No dia 11 de março, a Liga Acadêmica de Saúde Mental para Mulheres (Lasm-UFT) participou do acolhimento aos calouros do curso de Psicologia da Universidade Federal do Tocantins (UFT). A atividade integrou a programação do “Acolhe Psicologia” e contou com a presença de ligantes e da diretoria da liga, que promoveram uma roda de conversa sobre a experiência de ingressar e permanecer na universidade.

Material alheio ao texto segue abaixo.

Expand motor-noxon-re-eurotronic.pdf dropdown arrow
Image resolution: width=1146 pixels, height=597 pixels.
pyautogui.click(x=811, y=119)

O momento foi marcado pela descontração e pela troca de afetos e vivências, possibilitando que os calouros tirassem dúvidas sobre a trajetória acadêmica a partir das experiências dos veteranos. Durante o encontro, foram abordados tanto os desafios quanto as satisfações de cursar uma graduação em uma universidade pública.
Além da roda de conversa, a professora coordenadora da Lasm-UFT, Jamile Luz Morais Monteiro, juntamente com a presidente Flávia Alessandra Castro de Oliveira e a vice-presidente Geysielle Mourão Dias, ambas estudantes do 9º período de Psicologia, apresentaram o funcionamento de uma liga acadêmica. Na ocasião, foram explicados o papel das diretorias e a estrutura de atuação da liga, que integra ensino, pesquisa e extensão.

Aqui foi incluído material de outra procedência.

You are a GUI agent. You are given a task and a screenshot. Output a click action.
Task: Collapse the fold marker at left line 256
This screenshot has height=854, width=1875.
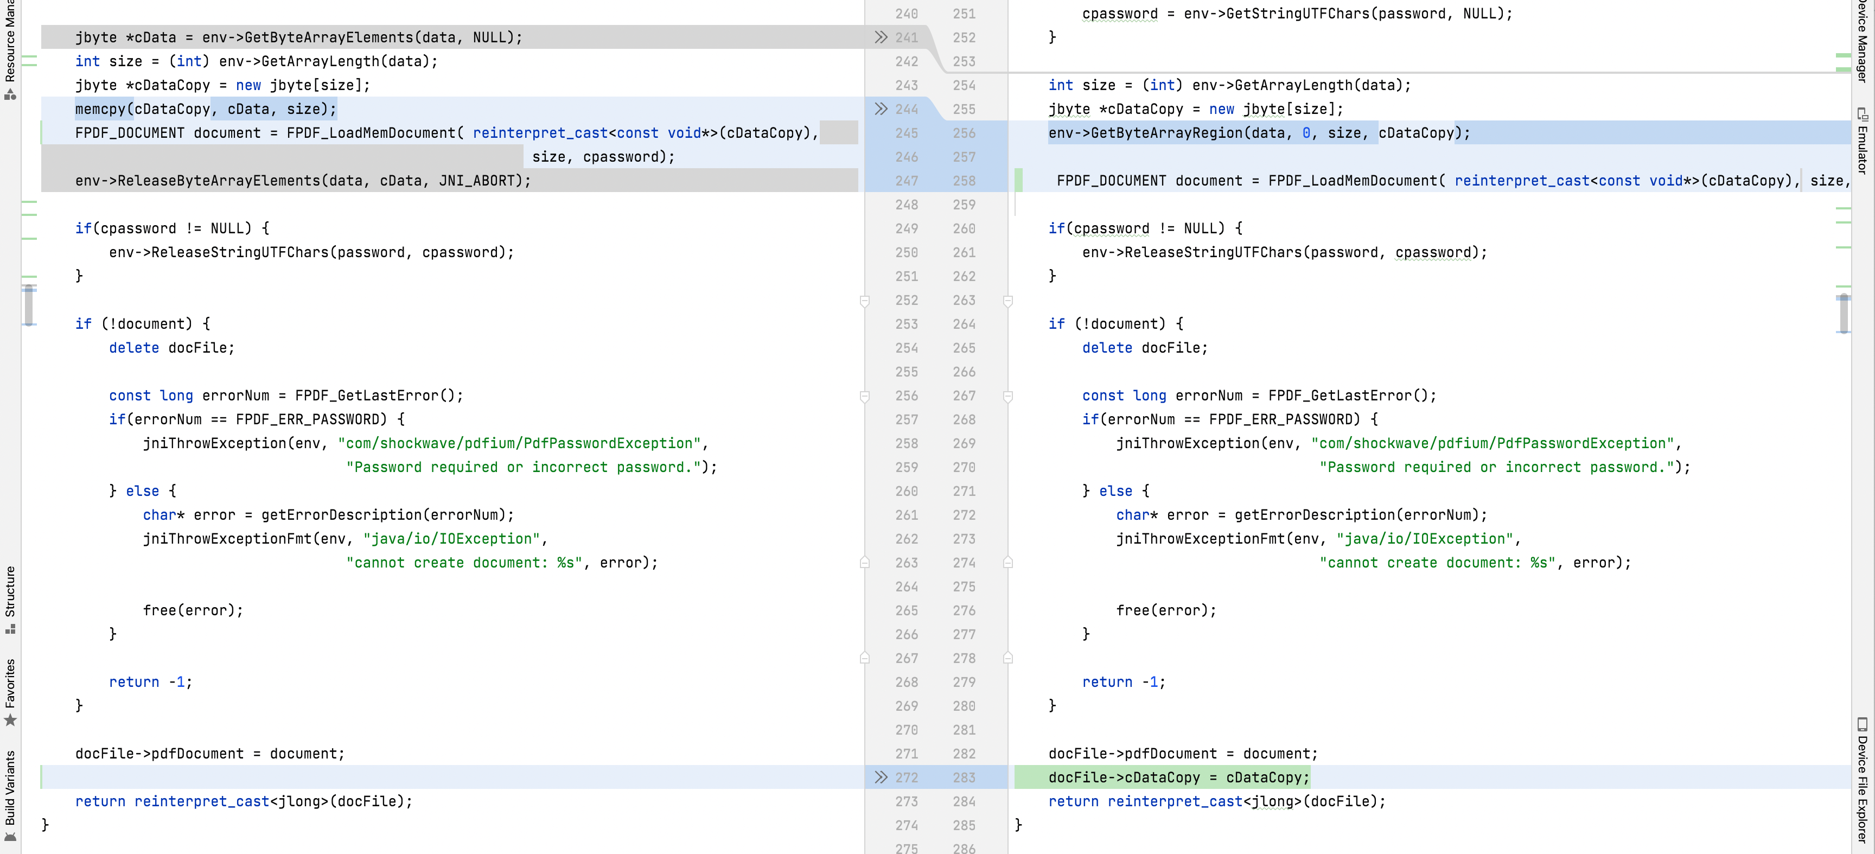coord(865,396)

Segundo a coordenadora, a participação na atividade contribui para fortalecer vínculos e ampliar o entendimento dos ingressantes sobre a vida universitária. “Nossa participação no Acolhe Psicologia caracterizou-se como um espaço de descontração e de aprendizagem significativa, onde foi possível compartilhar vivências marcantes na Universidade. A cada participação nossa no Acolhe Psicologia, contabilizamos momentos significativos com os calouros”, destacou.

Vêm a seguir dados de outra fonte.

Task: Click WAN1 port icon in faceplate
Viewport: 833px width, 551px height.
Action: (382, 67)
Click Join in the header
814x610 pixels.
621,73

Criada em 2021, a Lasm-UFT tem como principal objetivo promover ações no âmbito do ensino, da pesquisa e da extensão voltadas à saúde mental das mulheres, a partir de uma perspectiva interseccional. Atualmente, a liga conta com 15 integrantes.
As atividades desenvolvidas incluem grupos de estudos, oficinas de pesquisa e ações extensionistas com mulheres no município de Miracema. Entre os projetos já realizados estão pesquisas como “Maternidade no contexto da adoção” e “Maternidade aos 40 anos”, além de estudos em andamento sobre transtornos alimentares e psicanálise e branquitude. A liga também já promoveu o curso de extensão “Psicanálise e branquitude” e desenvolve ações com idosos, gestantes na atenção primária e mulheres da comunidade Novo Horizonte, em Miracema.